Hypothesis Generation:

2) We need to turn our question into a set of  testable statements such that the results of testing the statements will provide evidence that helps us to answer the question.

  • If hair-ties provide a reasonable model of tendon crimping behavior, then their stress vs. strain curve will have a __________ region and a linear region.


  • If hair-ties provide a reasonable model of tendon failure behavior, then their stress vs. strain curve will have a visible curved ____________region between the linear region and the rupture point.


  • If hair-ties provide a reasonable model of tendon strength, then their __________ modulus and ____________ strength will be similar to that of tendons.


Experimental Hypothesis Testing

Data Collection

To test your hypotheses you will create a stress-strain curve for the hair tie.

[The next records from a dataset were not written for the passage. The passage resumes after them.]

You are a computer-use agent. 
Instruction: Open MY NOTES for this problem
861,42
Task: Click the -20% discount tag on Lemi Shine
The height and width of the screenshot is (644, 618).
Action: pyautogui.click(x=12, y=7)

The materials tester in the video provides the tension force and the displacement (stretch). That data is available in an online spreadsheet. You can copy and paste the data into your own spreadsheet for analysis.

Data Analysis

Stress and Strain

To calculate stress from the force data we will need to know the cross-sectional area of the rubber band. We will assume the band does not thin out as it stretches so we will use the original cross section to calculate the stress throughout the experiment. The result of this approximation is known as the engineering stress. The original diameter of the hair tie was measured to be 2.4 mm using calipers (see image below).

Photograph of calipers being used to measure the diameter of the hair tie. Image Credit: Calipers by Lawrence Davis.

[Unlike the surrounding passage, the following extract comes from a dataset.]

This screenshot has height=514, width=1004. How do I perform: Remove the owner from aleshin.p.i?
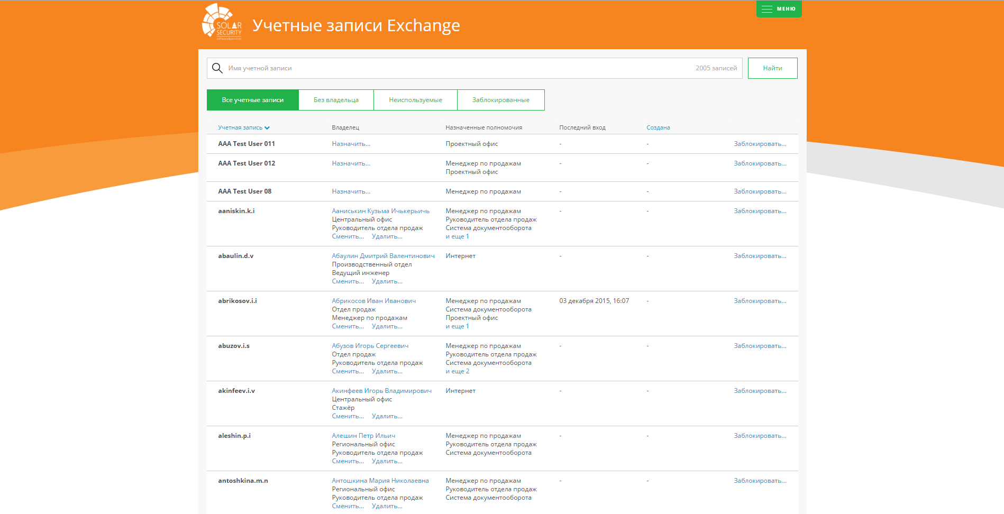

4) Calculate the cross-sectional area of the hair tie in units of m2. The hair-tie was looped around the quick-links in the materials tester, so we were actually stretching two strands of the hair tie and you need to double your cross-section to account for that. Show your work.


5) Paste the Force and Displacement data into your spreadsheet. Follow the steps in the video below to calculate the stress and strain. You will need the original length, which was 2.2 cm (as seen in the first image at the beginning of the lab).

6) Plot the stress on the vertical axis and strain on the horizontal axis. Be sure to title your graph and enter axes labels with correct units.


Elastic Modulus (Young’s Modulus)

7) The elastic modulus of the material is defined as the __________ of the graph in the __________ region of the stress vs. strain curve.



8) Create a second plot that only contains the data from the linear region. Fit a line to this data and record the fit equation and the R2 here:


9) What is the elastic modulus of the hair-tie material?



10) What is the elastic modulus in units of MPa and also in units of GPa?


Ultimate Strength

11) Use your graph or examine your data direction to find the maximum stress before failure. This is known as the _________strength. What is this value in units of MPa and also in units of GPa?




12) Do the results support or refute your first hypothesis? Explain.



13) Do the results support or refute your second hypothesis? Explain.





14) Do the results support your third hypothesis? Explain and also cite any sources for the elastic modulus and ultimate strength of human tendon.




15) Overall, do hair-ties makes good models of tendons? Explain.